- _ACTIVITY_
From the entries below, tally the lines with "computer" in them and reply with that figure only.

- _INFORMATION GIVEN_
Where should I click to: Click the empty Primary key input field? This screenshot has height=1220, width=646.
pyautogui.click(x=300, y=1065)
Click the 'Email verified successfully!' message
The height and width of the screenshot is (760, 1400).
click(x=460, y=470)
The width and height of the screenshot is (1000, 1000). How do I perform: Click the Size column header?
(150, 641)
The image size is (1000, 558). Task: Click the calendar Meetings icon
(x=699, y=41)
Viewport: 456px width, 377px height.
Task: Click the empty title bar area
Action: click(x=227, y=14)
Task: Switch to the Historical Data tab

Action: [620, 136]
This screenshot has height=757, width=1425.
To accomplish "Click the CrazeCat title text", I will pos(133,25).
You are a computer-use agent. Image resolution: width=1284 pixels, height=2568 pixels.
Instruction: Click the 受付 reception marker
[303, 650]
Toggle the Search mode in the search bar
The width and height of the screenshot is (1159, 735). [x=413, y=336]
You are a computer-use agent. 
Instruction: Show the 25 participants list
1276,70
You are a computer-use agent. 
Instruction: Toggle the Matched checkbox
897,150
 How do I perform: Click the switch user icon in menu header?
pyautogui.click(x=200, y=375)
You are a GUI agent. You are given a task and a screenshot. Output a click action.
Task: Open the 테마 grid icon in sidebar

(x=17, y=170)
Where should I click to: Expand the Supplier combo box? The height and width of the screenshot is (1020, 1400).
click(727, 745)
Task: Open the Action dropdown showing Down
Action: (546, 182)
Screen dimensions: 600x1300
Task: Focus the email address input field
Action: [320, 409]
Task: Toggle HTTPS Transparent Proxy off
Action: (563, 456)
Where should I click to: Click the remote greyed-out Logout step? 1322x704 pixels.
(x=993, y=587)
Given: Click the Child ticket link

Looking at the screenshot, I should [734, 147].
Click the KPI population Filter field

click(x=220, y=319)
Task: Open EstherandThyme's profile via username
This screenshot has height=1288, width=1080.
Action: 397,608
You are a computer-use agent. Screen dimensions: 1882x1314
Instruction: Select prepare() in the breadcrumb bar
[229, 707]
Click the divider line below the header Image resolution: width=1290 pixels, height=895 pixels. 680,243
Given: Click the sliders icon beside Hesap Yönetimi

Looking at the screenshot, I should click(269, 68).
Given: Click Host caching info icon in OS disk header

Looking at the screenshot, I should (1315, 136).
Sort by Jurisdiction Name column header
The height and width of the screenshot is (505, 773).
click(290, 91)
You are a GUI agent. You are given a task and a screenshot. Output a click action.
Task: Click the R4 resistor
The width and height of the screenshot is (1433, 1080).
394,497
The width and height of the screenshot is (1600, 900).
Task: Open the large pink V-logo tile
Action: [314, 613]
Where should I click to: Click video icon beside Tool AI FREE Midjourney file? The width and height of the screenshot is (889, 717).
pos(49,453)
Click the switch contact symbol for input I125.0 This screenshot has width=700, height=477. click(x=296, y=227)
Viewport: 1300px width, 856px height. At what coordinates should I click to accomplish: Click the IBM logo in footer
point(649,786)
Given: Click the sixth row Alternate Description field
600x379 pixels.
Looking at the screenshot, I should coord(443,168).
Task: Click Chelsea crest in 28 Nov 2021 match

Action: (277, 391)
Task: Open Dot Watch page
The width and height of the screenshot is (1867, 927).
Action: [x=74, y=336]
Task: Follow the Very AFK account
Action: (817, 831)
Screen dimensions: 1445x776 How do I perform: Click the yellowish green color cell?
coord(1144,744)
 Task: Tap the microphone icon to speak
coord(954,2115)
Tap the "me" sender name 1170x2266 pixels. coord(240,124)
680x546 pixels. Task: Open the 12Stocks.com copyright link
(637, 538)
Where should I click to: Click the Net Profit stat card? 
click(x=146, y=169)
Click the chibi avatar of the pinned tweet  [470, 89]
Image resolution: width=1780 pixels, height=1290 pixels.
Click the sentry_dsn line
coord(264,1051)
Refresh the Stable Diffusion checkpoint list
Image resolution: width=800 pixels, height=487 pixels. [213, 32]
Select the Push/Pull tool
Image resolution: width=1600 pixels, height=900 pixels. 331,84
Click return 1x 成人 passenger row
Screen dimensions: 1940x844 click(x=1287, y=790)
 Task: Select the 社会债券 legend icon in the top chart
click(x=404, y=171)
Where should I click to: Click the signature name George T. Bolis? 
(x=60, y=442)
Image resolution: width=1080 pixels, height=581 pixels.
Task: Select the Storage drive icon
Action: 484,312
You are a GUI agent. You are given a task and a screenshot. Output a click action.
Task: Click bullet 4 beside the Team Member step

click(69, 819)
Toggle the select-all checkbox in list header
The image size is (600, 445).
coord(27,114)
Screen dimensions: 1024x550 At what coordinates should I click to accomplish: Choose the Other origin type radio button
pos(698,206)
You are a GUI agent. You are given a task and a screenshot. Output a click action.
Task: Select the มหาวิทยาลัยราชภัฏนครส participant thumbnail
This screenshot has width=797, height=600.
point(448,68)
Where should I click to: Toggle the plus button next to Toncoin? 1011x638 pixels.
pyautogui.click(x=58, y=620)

- _RESPONSE TO THIS EXERCISE_
4